- 1. L'hétérogène et l'homogène ou l'abstraction de la matière
- 2. La question des limites
- 3. Substance et apparence ; la transsubstantiation
- 4. Inertie et attraction ; les aventures de la quantification
- 5. Formes et forces ; la géométrie de l'invisible
- 6. L'idéalisation de l'espace cristallin ; un détour heuristique vers les structures moléculaires
- 7. De l'observation des molécules à la description de l'insaisissable ultime
- 8. Bibliographie
MATIÈRE
Substance et apparence ; la transsubstantiation
La fameuse motion « sauver les phénomènes », qui prescrit de découvrir sous la confusion des apparences quelque ordre intelligible, et invite à désigner sous la diversité du sensible des instances explicatives en ce qu'elles perdurent, cette motion stigmatise, depuis l'Antiquité, les exigences théoriques des physiologues, puis celles des physiciens. Or il nous faut souligner ici la tournure singulière que prit cette exigence entre le xie et le xviie siècle, sur le sujet de la transsubstantiation, alors que l' Eucharistie fut prétexte et motif d'un renversement radical de la difficulté de concevoir, dans sa permanence, l'objet d'une physique.
Le dogme énonçait que par le mystère de la consécration le Corps christique s'est substitué aux espèces et qu'il occupe la place du pain et du vin, dont les qualités sensibles demeurent, en apparence, intactes. La question de la connaissance du monde physique, savoir celle du rapport entre qualités sensibles évanescentes et substance rémanente, se trouvait posée, derechef, à cela près que les philosophes avaient à aborder une situation que définissait une persistance des apparences connexe d'une substitution de substances. Un embarras insidieux en résulta dans la formulation des thèmes fondateurs d'une physique qui se donne pour tâche de rendre raison des phénomènes sensibles, en posant l'existence d'une réalité matérielle qui les excède et d'où on les puisse déduire.
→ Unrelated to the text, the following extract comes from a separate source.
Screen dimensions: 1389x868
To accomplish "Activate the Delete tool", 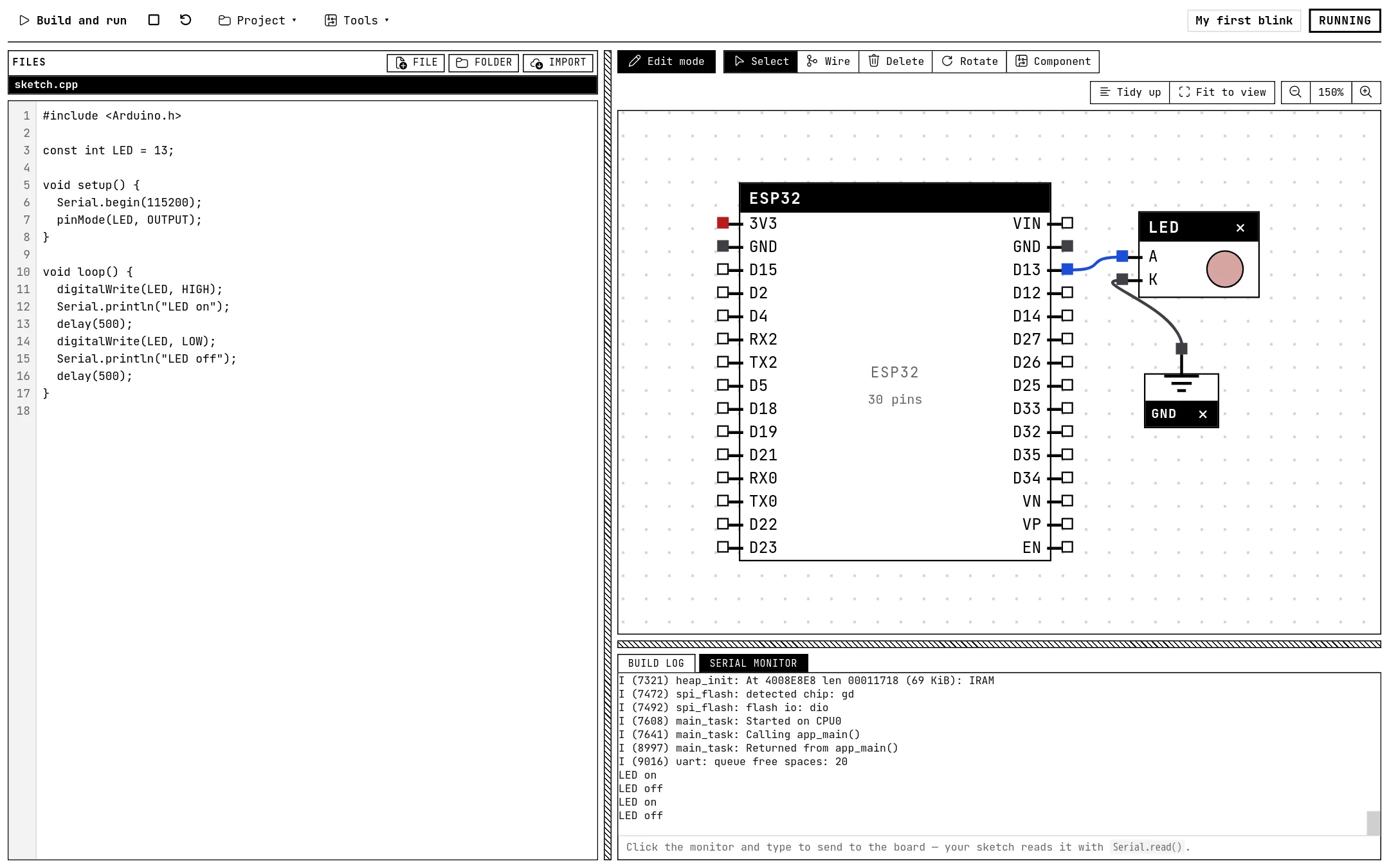I will 896,62.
Or la virginité du mystère eût été préservée des controverses des philosophes si les clercs n'y avaient contribué, oublieux de l'avertissement de Lanfranc, pour qui l'Eucharistie est « un mystère qui ne peut être sainement examiné » – quand bien même saint Augustin avoue personnellement que, « si la foi n'est pas pensée, elle n'est rien » (De praedestinatione sanctorum). Or, à en croire Pietro Redondi, la tentative d'appréhender le Mystère et d'y appliquer l'intelligence ébranle une dispute que conclut mal le procès de Galilée. Considérable par ses « effets de connaissance », cette dispute, entée sur des matières de dogme, a renforcé, au terme de détours inattendus, l'étude de la matière et sa quantification. Les conceptions héritées de l'Antiquité en firent enfin les frais. Compte tenu des avancées ultérieures de la physique, les changements les plus significatifs tournèrent à l'abandon des classements selon les qualités, au profit de critères quantitatifs d'extension et de nombre, qui autorisèrent la représentation abstraite des propriétés mécaniques.
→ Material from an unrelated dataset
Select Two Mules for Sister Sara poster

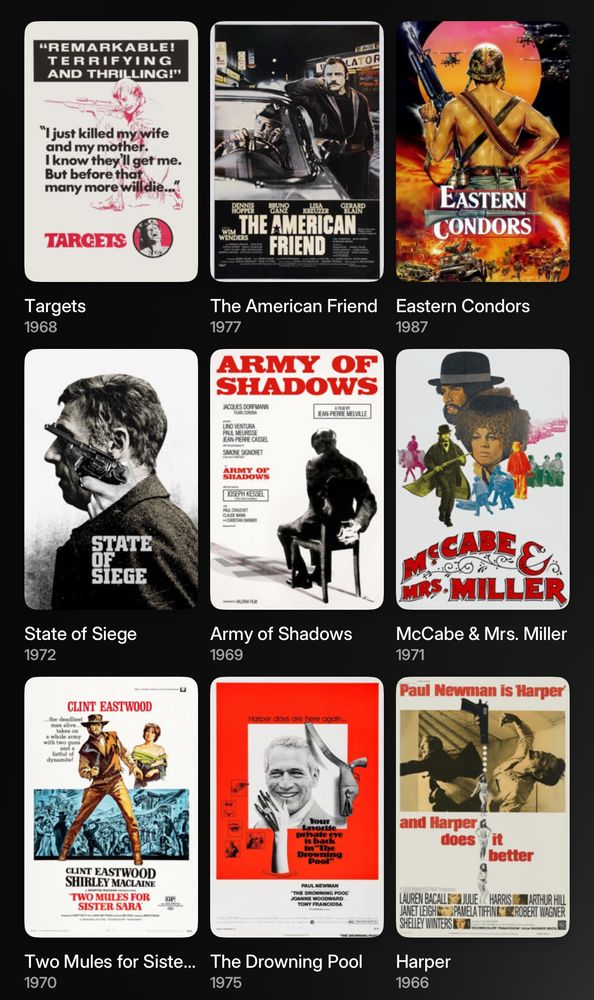click(111, 807)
Cette entreprise dialectique comportait le risque ultime de réintroduire, avec les atomes, l'instance du vide. Or, si la matière, en elle-même, relevait de l'ordre de la quantité, alors les qualités sensibles n'étaient plus séparables de leur « substrat » ; le remplacement du pain et du vin par le corps du Christ, ou bien passait de réalité en « symbole », ou bien devait être pris pour une « consubstantiation » et non pour une « transsubstantiation » ; et, en tout état de cause, le voisinage des nécessités de la raison avec les mystères de la foi appelait à de périlleuses subtilités, que les dogmatiques exigeaient d'incliner à la gloire de l'Église.
Le réalisme métaphysique allait fournir le socle sur lequel fonder la prééminence de la foi sur la philosophie. En bref, la substance affermie en réalité, les « apparences » devaient être distinguées. Cette position devait être soigneusement ajustée ; elle mettait en cause l'ontologie traditionnelle. Pour qui s'en tient à Aristote (Physique, I. ii), « rien d'autre n'est séparable que la substance, car tout a pour sujet d'attribution la substance » ; il n'existe pas, dans la nature,[...]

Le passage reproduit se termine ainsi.